Pointing data for screenshots
◇ ◇ ◇ ◇

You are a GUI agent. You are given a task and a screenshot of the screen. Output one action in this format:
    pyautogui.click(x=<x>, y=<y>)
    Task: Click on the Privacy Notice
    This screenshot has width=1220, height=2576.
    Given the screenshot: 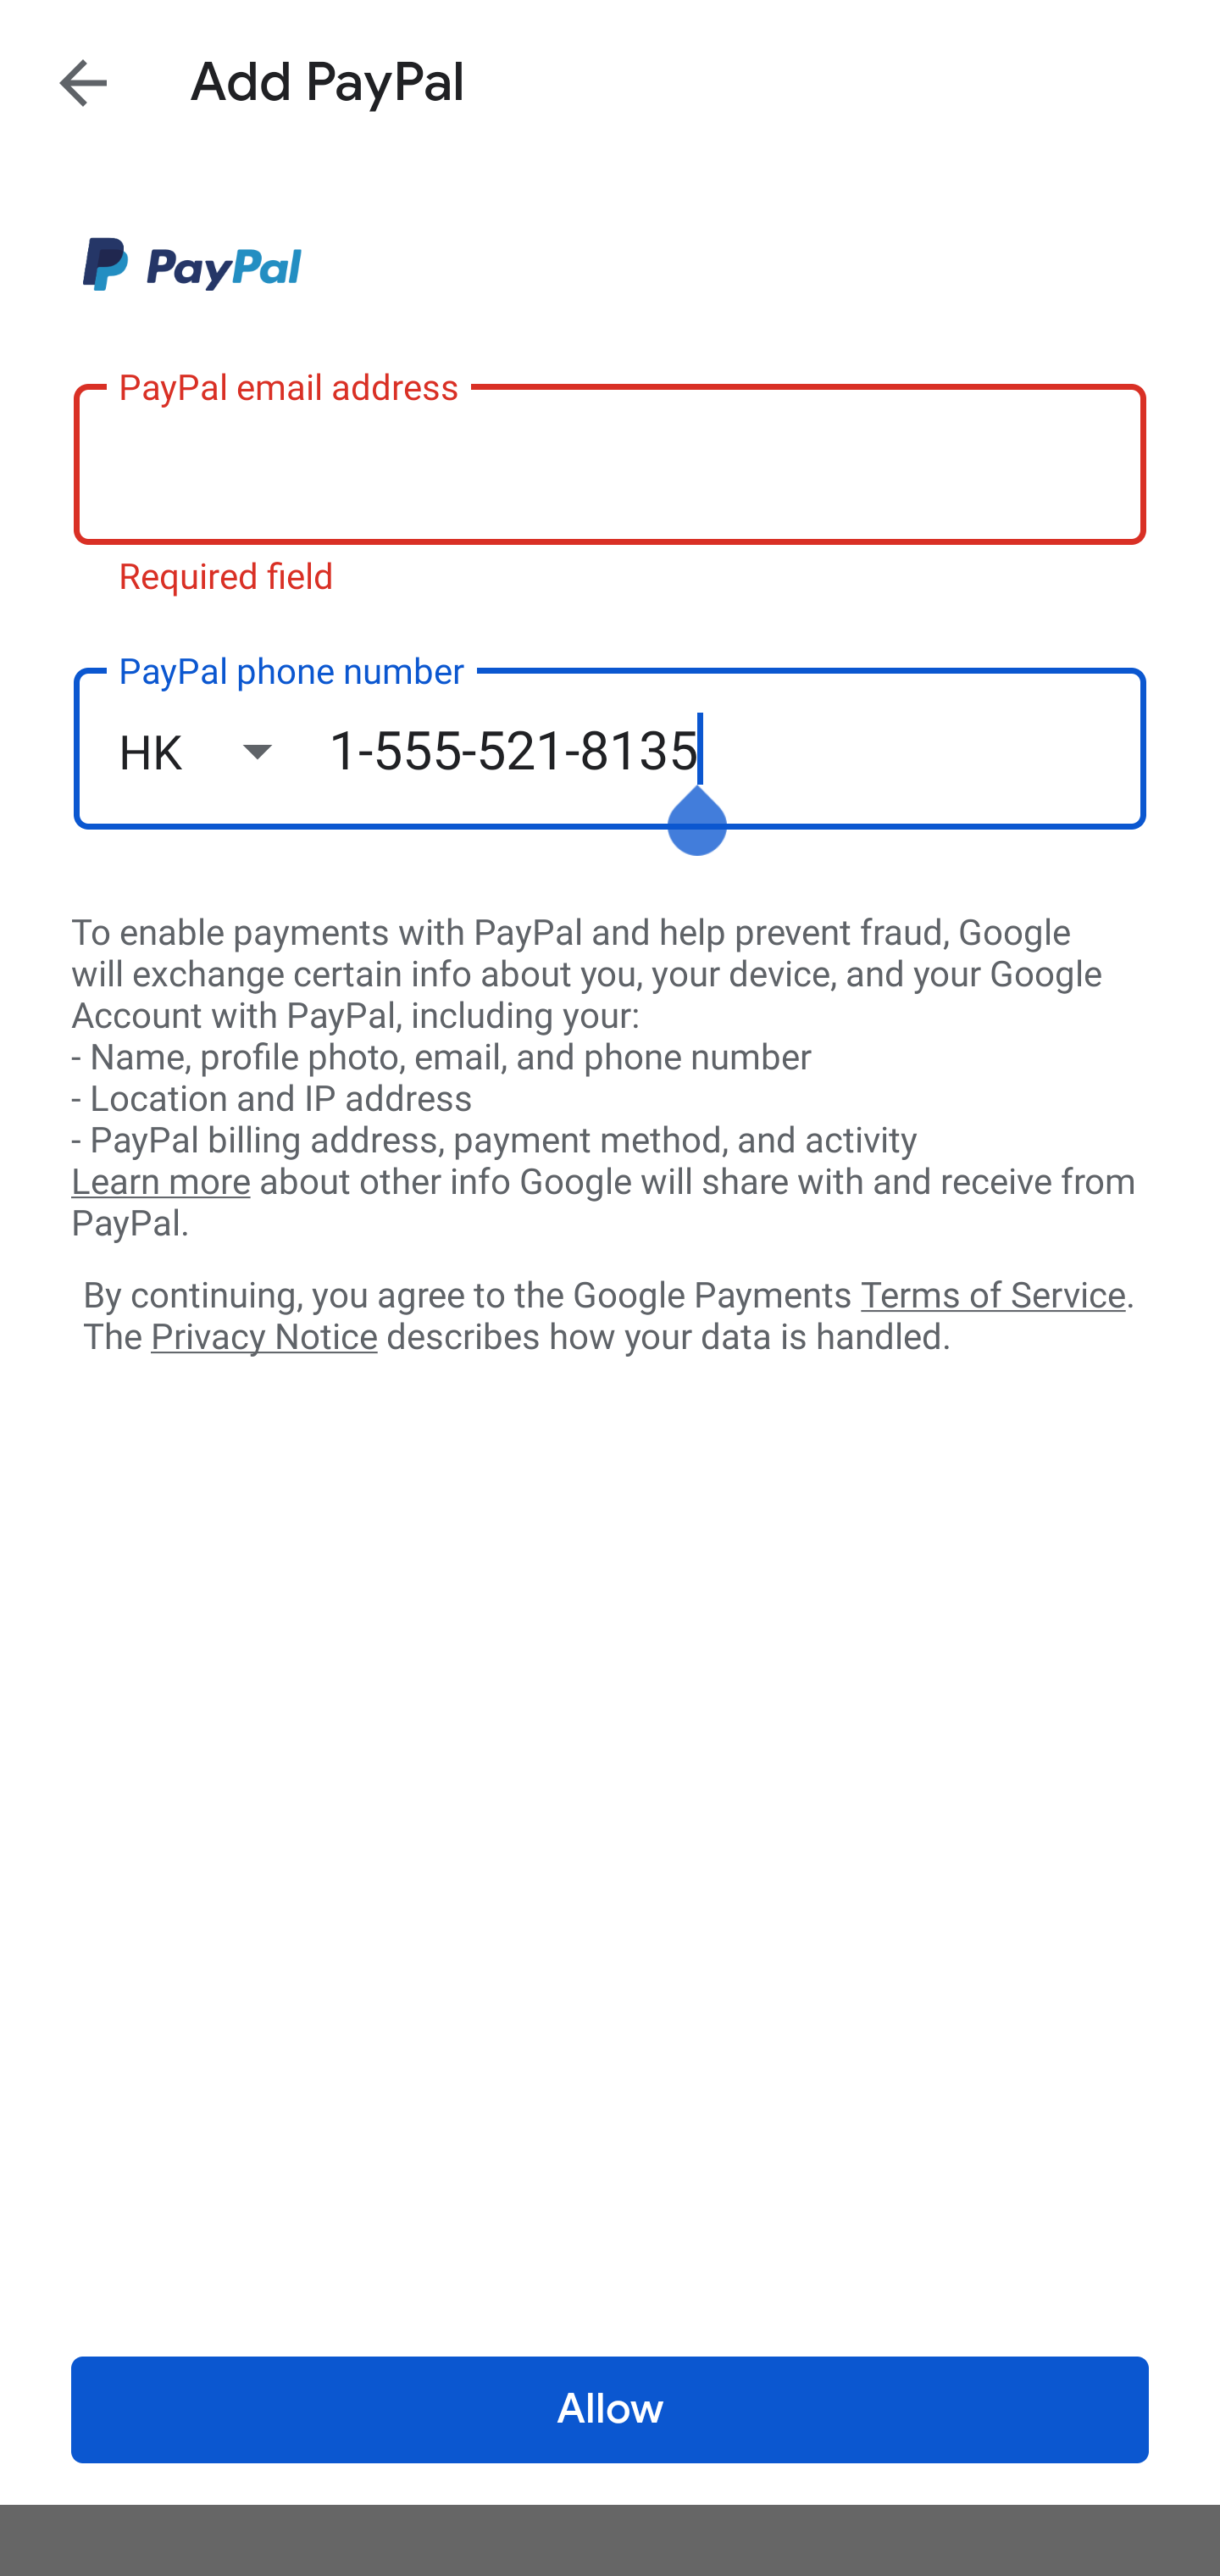 What is the action you would take?
    pyautogui.click(x=263, y=1338)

◇ ◇ ◇ ◇

Reproduce the lines from the start of the items through the line containing "This screenshot has", inclusive, swapping "Privacy Notice" for "Cookie Settings" and leaving everything else unchanged.

You are a GUI agent. You are given a task and a screenshot of the screen. Output one action in this format:
    pyautogui.click(x=<x>, y=<y>)
    Task: Click on the Cookie Settings
    This screenshot has width=1220, height=2576.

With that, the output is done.